Il mondo della pasticceria è in lutto per la scomparsa di Rosa Marzoppi, figura storica che insieme al marito Francesco Ciolini nel 1960 aprì il primo locale, il “Forno Pasticceria Ciolini”, ampliando negli anni la produzione ai biscotti e ai dolci tipici della Val di Bisenzio e contribuendo a costruire una tradizione dolciaria diventata punto di riferimento per la comunità. Una storia fatta di passione, sacrificio e dedizione quotidiana, che Rosa ha portato avanti con forza e determinazione, diventando negli anni non solo un volto familiare dietro al banco, ma anche un esempio di accoglienza e umanità per clienti, collaboratori e amici.
A darne l’annuncio è stata la pagina Facebook del forno, con un messaggio carico di affetto e riconoscenza:
“Se n’è andato con te un pezzo di storia, una donna forte che con volontà ha portato avanti questo sogno. Tutti noi custodiremo nei nostri cuori tutti i tuoi insegnamenti, la volontà di portare avanti i sogni, i sorrisi, con cui accoglievi sempre noi e tutti i tuoi clienti, ecco l’accoglienza, il dialogo, essere sempre la prima a dare a noi l’esempio. In questo periodo storico mi sembra che tutte queste cose “semplici”manchino tantissimo, eri avanti anche in questo!
Ti lasciamo con un ricordo: Già da diversi anni prima di Natale ci ritrovavamo insieme per scambiarci gli auguri, un momento un po’ nostalgico perché tu finivi sempre nel ricordare quelle perché che avevano fatto parte della nostra “famiglia lavorativa”. Li ricordavi chiamandogli per nome uno ad uno … che fa questo, come sta quell’altro! A 93 anni n pensiero per tutti”.

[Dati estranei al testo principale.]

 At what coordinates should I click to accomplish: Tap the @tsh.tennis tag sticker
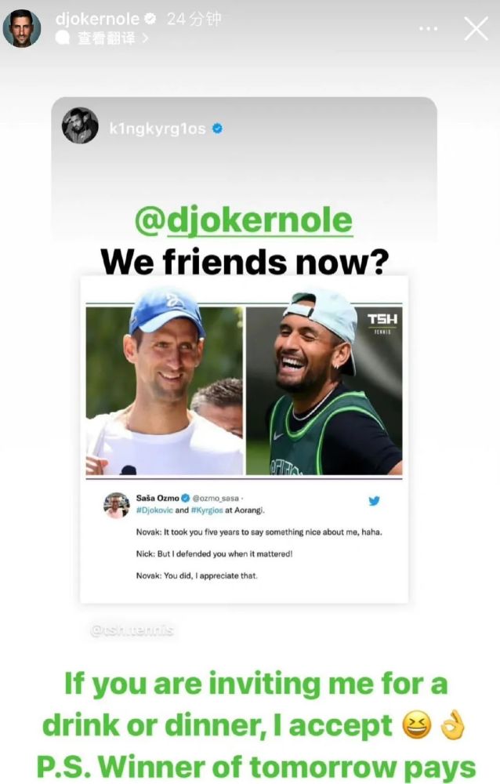point(132,630)
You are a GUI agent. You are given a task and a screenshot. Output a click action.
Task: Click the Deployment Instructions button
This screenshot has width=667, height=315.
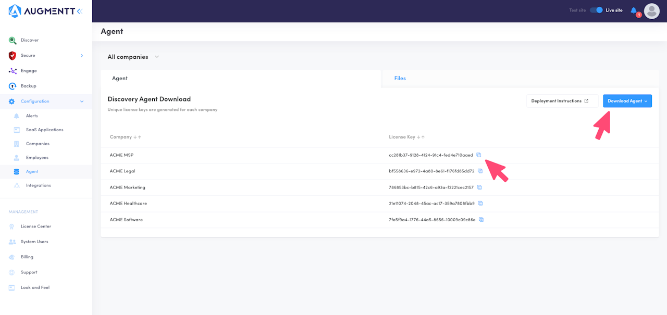coord(560,101)
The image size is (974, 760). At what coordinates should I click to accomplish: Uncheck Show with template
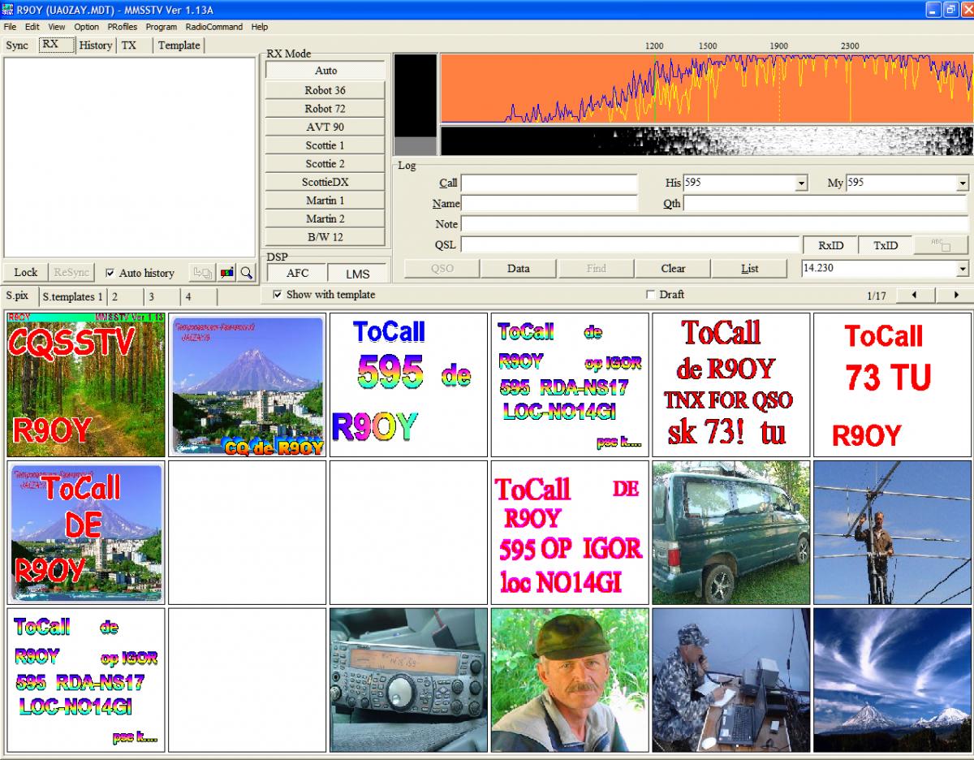278,295
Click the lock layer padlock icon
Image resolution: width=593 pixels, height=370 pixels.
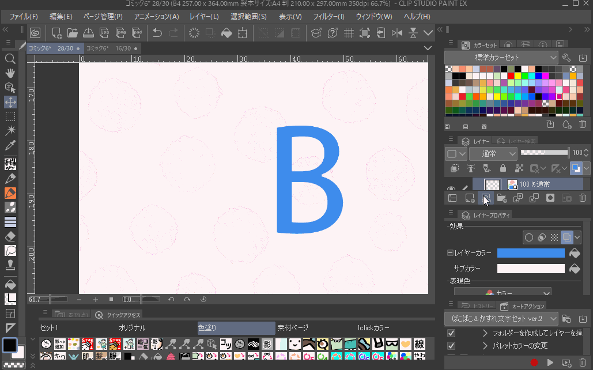coord(503,168)
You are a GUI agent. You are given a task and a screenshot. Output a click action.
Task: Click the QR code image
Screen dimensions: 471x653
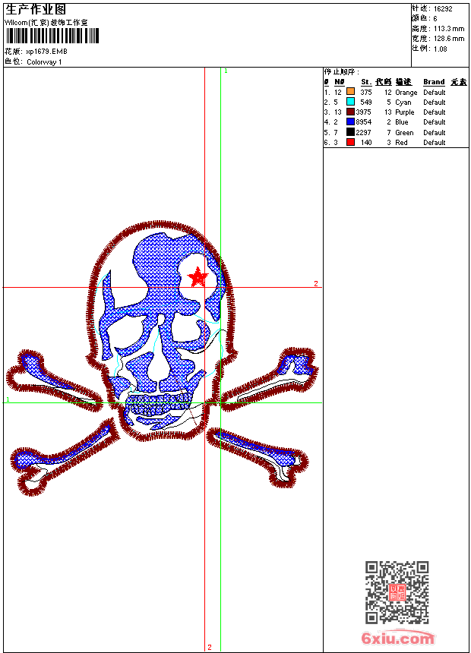[x=397, y=592]
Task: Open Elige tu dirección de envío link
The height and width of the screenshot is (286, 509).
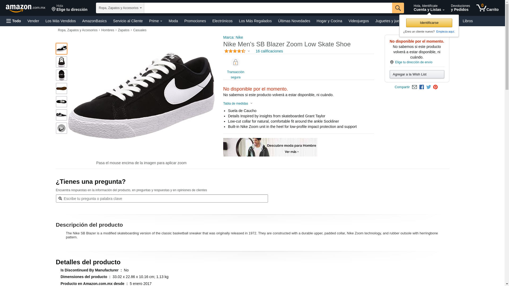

Si sono spenti anche Giraldo Giraldi (conosciuto come “Il Moro”), stimato artigiano e decano della frazione di Castello, e Romano Giraldi, figura chiave per la vita sociale del paese e custode della tradizione legata al Mulino Giraldi.
il primo è stato un artigiano di riferimento per la frazione di Castello. Le sue mani hanno contribuito alla costruzione di numerosi edifici e alla rinascita dei rifugi nella Riserva dell’Acquerino Cantagallo, lasciando un’impronta indelebile nel paesaggio montano, mentre il secondoè notooto per la storica gestione, insieme alla famiglia, del negozio vicino al Palazzo Comunale, il suo nome resta legato indissolubilmente al Mulino Giraldi. Grazie alla sua maestria nella lavorazione della castagna, ha trasformato un prodotto della terra in un’eccellenza professionale e culturale apprezzata oltre i confini toscani.